● Aim of the task
A set of records appears below. Print them all, word for word.

● Information supplied
++++

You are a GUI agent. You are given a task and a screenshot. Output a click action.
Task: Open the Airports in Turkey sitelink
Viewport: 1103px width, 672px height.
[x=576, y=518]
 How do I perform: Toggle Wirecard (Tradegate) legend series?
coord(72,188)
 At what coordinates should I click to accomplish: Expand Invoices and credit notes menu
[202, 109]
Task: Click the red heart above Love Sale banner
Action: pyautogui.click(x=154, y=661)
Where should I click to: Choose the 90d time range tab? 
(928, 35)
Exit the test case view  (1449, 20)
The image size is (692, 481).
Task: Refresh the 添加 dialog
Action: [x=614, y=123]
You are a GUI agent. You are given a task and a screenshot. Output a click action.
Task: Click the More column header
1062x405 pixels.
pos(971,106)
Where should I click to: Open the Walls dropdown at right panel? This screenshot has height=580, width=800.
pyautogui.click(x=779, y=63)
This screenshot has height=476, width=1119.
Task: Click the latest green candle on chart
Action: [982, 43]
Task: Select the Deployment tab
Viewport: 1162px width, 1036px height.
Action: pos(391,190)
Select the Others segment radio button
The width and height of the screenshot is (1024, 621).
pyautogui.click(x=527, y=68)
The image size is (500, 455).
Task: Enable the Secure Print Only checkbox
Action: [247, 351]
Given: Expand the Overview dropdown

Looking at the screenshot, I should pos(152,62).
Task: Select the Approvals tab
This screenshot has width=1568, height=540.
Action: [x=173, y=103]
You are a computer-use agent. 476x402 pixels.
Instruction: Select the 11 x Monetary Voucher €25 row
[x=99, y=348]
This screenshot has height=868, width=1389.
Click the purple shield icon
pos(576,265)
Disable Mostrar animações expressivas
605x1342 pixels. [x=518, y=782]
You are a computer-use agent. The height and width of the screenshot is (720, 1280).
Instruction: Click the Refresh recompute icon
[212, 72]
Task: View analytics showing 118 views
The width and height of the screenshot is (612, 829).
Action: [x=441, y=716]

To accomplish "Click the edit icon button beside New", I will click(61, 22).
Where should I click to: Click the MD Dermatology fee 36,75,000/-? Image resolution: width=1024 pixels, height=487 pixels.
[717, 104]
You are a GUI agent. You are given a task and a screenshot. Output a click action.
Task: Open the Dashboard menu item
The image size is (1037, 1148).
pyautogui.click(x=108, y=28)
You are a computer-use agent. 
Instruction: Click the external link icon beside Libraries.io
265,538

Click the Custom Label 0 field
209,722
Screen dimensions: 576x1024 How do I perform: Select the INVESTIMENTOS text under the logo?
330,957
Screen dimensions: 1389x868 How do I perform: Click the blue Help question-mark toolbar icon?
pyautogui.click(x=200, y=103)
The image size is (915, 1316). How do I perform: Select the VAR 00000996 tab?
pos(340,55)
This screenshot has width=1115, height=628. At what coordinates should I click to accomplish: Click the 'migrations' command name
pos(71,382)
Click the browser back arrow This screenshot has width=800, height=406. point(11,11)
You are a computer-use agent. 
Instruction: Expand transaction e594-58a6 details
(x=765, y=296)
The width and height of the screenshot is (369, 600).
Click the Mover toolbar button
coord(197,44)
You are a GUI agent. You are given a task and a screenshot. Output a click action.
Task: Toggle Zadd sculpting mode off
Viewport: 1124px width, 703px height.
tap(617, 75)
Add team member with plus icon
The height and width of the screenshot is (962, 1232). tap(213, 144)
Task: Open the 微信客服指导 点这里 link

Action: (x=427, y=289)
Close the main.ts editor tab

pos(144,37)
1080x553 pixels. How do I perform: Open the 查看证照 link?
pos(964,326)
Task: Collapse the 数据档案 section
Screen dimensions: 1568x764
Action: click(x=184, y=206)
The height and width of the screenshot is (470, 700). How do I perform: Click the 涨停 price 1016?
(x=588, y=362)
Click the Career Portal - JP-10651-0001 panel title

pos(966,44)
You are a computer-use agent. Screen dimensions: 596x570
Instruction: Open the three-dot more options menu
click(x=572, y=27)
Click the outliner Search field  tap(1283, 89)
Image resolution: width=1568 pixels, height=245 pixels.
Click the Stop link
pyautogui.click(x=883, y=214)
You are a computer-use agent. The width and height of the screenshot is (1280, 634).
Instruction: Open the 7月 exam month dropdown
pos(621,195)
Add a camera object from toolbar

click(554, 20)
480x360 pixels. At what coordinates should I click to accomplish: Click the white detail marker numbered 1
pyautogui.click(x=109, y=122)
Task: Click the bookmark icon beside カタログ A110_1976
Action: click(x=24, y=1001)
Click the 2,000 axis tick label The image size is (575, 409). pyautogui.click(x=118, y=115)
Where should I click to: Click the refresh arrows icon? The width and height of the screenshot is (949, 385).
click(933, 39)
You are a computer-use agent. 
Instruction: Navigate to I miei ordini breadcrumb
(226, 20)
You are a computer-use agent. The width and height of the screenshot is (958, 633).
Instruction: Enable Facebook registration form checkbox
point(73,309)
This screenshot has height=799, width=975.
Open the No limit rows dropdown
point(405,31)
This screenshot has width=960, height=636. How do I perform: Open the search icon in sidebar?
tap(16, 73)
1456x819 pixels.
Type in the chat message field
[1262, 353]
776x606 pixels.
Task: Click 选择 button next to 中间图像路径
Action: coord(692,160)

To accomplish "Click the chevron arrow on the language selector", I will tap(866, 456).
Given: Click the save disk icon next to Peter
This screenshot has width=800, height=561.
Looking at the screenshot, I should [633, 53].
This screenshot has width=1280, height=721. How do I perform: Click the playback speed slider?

++++

● Response to this task
You are a GUI agent. You are given a task and a screenshot. Output a click action.
Task: Open the Airports in Turkey sitelink
Viewport: 1103px width, 672px height.
[x=576, y=518]
 How do I perform: Toggle Wirecard (Tradegate) legend series?
coord(72,188)
 At what coordinates should I click to accomplish: Expand Invoices and credit notes menu
[202, 109]
Task: Click the red heart above Love Sale banner
Action: pyautogui.click(x=154, y=661)
Where should I click to: Choose the 90d time range tab? 
(928, 35)
Exit the test case view  (1449, 20)
The image size is (692, 481).
Task: Refresh the 添加 dialog
Action: [x=614, y=123]
You are a GUI agent. You are given a task and a screenshot. Output a click action.
Task: Click the More column header
1062x405 pixels.
pos(971,106)
Where should I click to: Open the Walls dropdown at right panel? This screenshot has height=580, width=800.
pyautogui.click(x=779, y=63)
This screenshot has height=476, width=1119.
Task: Click the latest green candle on chart
Action: [982, 43]
Task: Select the Deployment tab
Viewport: 1162px width, 1036px height.
Action: pos(391,190)
Select the Others segment radio button
The width and height of the screenshot is (1024, 621).
pyautogui.click(x=527, y=68)
The image size is (500, 455).
Task: Enable the Secure Print Only checkbox
Action: [247, 351]
Given: Expand the Overview dropdown

Looking at the screenshot, I should pos(152,62).
Task: Select the Approvals tab
This screenshot has width=1568, height=540.
Action: [x=173, y=103]
You are a computer-use agent. 476x402 pixels.
Instruction: Select the 11 x Monetary Voucher €25 row
[x=99, y=348]
This screenshot has height=868, width=1389.
Click the purple shield icon
pos(576,265)
Disable Mostrar animações expressivas
605x1342 pixels. [x=518, y=782]
You are a computer-use agent. The height and width of the screenshot is (720, 1280).
Instruction: Click the Refresh recompute icon
[212, 72]
Task: View analytics showing 118 views
The width and height of the screenshot is (612, 829).
Action: [x=441, y=716]

To accomplish "Click the edit icon button beside New", I will click(61, 22).
Where should I click to: Click the MD Dermatology fee 36,75,000/-? Image resolution: width=1024 pixels, height=487 pixels.
[717, 104]
You are a GUI agent. You are given a task and a screenshot. Output a click action.
Task: Open the Dashboard menu item
The image size is (1037, 1148).
pyautogui.click(x=108, y=28)
You are a computer-use agent. 
Instruction: Click the external link icon beside Libraries.io
265,538

Click the Custom Label 0 field
209,722
Screen dimensions: 576x1024 How do I perform: Select the INVESTIMENTOS text under the logo?
330,957
Screen dimensions: 1389x868 How do I perform: Click the blue Help question-mark toolbar icon?
pyautogui.click(x=200, y=103)
The image size is (915, 1316). How do I perform: Select the VAR 00000996 tab?
pos(340,55)
This screenshot has width=1115, height=628. At what coordinates should I click to accomplish: Click the 'migrations' command name
pos(71,382)
Click the browser back arrow This screenshot has width=800, height=406. point(11,11)
You are a computer-use agent. 
Instruction: Expand transaction e594-58a6 details
(x=765, y=296)
The width and height of the screenshot is (369, 600).
Click the Mover toolbar button
coord(197,44)
You are a GUI agent. You are given a task and a screenshot. Output a click action.
Task: Toggle Zadd sculpting mode off
Viewport: 1124px width, 703px height.
tap(617, 75)
Add team member with plus icon
The height and width of the screenshot is (962, 1232). tap(213, 144)
Task: Open the 微信客服指导 点这里 link

Action: (x=427, y=289)
Close the main.ts editor tab

pos(144,37)
1080x553 pixels. How do I perform: Open the 查看证照 link?
pos(964,326)
Task: Collapse the 数据档案 section
Screen dimensions: 1568x764
Action: click(x=184, y=206)
The height and width of the screenshot is (470, 700). How do I perform: Click the 涨停 price 1016?
(x=588, y=362)
Click the Career Portal - JP-10651-0001 panel title

pos(966,44)
You are a computer-use agent. Screen dimensions: 596x570
Instruction: Open the three-dot more options menu
click(x=572, y=27)
Click the outliner Search field  tap(1283, 89)
Image resolution: width=1568 pixels, height=245 pixels.
Click the Stop link
pyautogui.click(x=883, y=214)
You are a computer-use agent. The width and height of the screenshot is (1280, 634).
Instruction: Open the 7月 exam month dropdown
pos(621,195)
Add a camera object from toolbar

click(554, 20)
480x360 pixels. At what coordinates should I click to accomplish: Click the white detail marker numbered 1
pyautogui.click(x=109, y=122)
Task: Click the bookmark icon beside カタログ A110_1976
Action: click(x=24, y=1001)
Click the 2,000 axis tick label The image size is (575, 409). pyautogui.click(x=118, y=115)
Where should I click to: Click the refresh arrows icon? The width and height of the screenshot is (949, 385).
click(933, 39)
You are a computer-use agent. 
Instruction: Navigate to I miei ordini breadcrumb
(226, 20)
You are a computer-use agent. The width and height of the screenshot is (958, 633).
Instruction: Enable Facebook registration form checkbox
point(73,309)
This screenshot has height=799, width=975.
Open the No limit rows dropdown
point(405,31)
This screenshot has width=960, height=636. How do I perform: Open the search icon in sidebar?
tap(16, 73)
1456x819 pixels.
Type in the chat message field
[1262, 353]
776x606 pixels.
Task: Click 选择 button next to 中间图像路径
Action: coord(692,160)

To accomplish "Click the chevron arrow on the language selector", I will tap(866, 456).
Given: Click the save disk icon next to Peter
This screenshot has width=800, height=561.
Looking at the screenshot, I should [633, 53].
This screenshot has width=1280, height=721. How do I perform: Click the playback speed slider?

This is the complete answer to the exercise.